Nel suo libro c'è molta sostanza musicale, Verdi, Bellini, l'epoca del "va, pensiero", il povero Rossini cui mettono in scena il Guglielmo Tell con il titolo di "William Wallace", trasformando così la storia in un problema di successione della corona di Scozia, perché l'idea che ci siano degli svizzeri che si ribellano agli austriaci non era propriamente gradita. Uno dei motti di Radetzky era che per controllare Milano bisognava sorvegliare la Chiesa e La Scala. La Chiesa non era un problema perché l'arcivescovo apparteneva alla famiglia reale viennese, La Scala invece gli sfuggiva di mano.
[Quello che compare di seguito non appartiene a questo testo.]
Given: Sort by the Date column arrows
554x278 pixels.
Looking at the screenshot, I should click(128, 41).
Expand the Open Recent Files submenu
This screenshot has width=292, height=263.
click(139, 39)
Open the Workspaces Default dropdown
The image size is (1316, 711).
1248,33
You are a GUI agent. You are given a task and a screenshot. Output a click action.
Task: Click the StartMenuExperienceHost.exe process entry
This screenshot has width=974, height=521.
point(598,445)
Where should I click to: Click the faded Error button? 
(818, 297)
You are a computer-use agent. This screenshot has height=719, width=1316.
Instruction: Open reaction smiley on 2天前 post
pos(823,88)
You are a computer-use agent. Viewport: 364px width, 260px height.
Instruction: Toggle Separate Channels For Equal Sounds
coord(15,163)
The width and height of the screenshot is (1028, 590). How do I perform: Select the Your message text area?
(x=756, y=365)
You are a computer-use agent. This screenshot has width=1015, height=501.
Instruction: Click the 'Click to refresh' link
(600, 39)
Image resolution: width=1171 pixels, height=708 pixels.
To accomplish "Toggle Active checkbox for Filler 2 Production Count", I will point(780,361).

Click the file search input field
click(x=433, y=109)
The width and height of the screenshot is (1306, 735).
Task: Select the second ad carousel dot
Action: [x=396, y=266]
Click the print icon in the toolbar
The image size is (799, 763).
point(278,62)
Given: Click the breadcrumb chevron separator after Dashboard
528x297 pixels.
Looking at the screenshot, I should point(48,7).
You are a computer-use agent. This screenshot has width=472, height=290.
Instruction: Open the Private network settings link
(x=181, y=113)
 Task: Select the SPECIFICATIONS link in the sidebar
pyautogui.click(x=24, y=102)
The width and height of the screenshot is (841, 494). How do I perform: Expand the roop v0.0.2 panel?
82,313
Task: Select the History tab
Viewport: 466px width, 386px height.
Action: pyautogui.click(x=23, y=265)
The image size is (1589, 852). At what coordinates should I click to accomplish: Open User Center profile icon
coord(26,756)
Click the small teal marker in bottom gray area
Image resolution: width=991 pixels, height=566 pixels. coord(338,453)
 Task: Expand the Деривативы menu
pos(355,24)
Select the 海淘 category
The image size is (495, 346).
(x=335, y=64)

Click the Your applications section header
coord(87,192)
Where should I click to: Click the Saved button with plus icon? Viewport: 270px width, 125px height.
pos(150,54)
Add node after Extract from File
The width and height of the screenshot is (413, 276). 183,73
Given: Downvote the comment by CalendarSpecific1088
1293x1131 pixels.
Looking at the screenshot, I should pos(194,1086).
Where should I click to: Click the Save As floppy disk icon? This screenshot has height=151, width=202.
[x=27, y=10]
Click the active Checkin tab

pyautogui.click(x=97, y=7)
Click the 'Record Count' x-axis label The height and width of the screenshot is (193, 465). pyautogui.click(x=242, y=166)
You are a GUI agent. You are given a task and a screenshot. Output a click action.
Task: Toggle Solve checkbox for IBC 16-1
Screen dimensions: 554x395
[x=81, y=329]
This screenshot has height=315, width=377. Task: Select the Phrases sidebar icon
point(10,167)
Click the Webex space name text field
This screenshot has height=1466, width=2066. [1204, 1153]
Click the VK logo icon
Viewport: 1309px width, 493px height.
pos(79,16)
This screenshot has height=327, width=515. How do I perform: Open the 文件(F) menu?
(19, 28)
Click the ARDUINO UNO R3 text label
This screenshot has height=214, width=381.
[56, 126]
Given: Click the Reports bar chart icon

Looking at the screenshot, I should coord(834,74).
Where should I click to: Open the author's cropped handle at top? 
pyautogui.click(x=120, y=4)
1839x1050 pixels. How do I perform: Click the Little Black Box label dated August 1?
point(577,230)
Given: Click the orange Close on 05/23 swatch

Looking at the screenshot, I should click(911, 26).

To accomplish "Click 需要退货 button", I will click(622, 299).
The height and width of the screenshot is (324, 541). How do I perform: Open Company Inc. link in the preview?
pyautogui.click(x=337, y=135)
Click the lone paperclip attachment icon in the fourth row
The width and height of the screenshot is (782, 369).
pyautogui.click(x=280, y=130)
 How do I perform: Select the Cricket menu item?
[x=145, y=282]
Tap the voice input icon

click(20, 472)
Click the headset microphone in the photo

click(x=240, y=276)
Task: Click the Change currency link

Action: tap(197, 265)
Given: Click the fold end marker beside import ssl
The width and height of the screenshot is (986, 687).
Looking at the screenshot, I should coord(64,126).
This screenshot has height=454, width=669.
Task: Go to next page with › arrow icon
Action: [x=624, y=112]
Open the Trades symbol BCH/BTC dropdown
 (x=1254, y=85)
Non a caso l'ultimo sovrintendente (1848) era il capo della polizia austriaca. Sapevano che lì si ascoltava musica, ma quando il pubblico andava nel foyer complottava contro il potere. A Milano c'era Franz Liszt, venuto a suonare per l'incoronazione dell'imperatore viennese come re del Lombardo-Veneto, in quei giorni nacque sul lago di Como Cosima, destinata a diventare seconda moglie di Richard Wagner. Scendendo nei pettegolezzi, lui pubblicò su una rivista un giudizio su La Scala, definito "teatro maledetto" perché costruito su una chiesa, e il diavolo si era vendicato trasformando il pubblico di tale teatro nel più ignorante e schifoso possibile. Libetta ritorna alla domanda interrogandosi sulla relazione tra Liszt e la sua musica, l'eccezionale virtuoso che si esibiva nelle grandi sale per un largo pubblico, che aveva un aggancio pure con la stampa, con i mezzi d'informazione dell'epoca, con il suo ruolo di figura pubblica che non era assimilabile a quella di Chopin, pianista abituato a un pubblico più ritretto.

Alessia Capelletti

Così il suo messaggio non passava tramite elementi proiettabili a centinaia di persone, ma poteva essere veicolato anche dall'ammiccamento, da gesti minimi che si possono notare soltanto in una stanza. Esistono pure testimonianze particolarissime del tempo, le quali danno l'idea del modo di pensare la figura del musicista. Libetta racconta di essere stato colpito da una lettera scritta da una dama francese a una sua amica, dove questa diceva che in una certa casa c'era anche Chopin. "Non ha suonato, era molto debole, anzi pare che non lo faccia più. Lui non fa musica, ormai è la musica". Una mentalità tipica di metà '800 che oggi si fa un po' fatica a comprendere in quanto l'oggetto del compositore polacco non diventa il prodotto sonoro ma una presenza personale, diversa da quella del personaggio mediatico, come invece poteva essere per Liszt. "Non posso dire", confessa Francesco Libetta, "di provare nostalgia come rievocatore, però il concetto di recupero della memoria, e non credo che sia una cosa esclusivamente mia, mi affascina come operazione di ritrovamento di un mondo ormai scomparso. Mi attira il fatto di poter contenere oggi una reminiscenza, non il tornare a farla rivivere." Il rapporto diretto che il pianista salentino ha con il pianoforte e la partitura, appare differente da quello che Stefano Jacini ha con la letteratura, che si sente come "un topo che gira tra le scartoffie e ruba dove può." Sul divismo: c'è una testimonianza di Liszt che in un salotto si avvicina al pianoforte, si toglie i guanti bianchi e li butta uno di qui uno di là, con le dame che vanno a raccoglierli come fossero delle reliquie.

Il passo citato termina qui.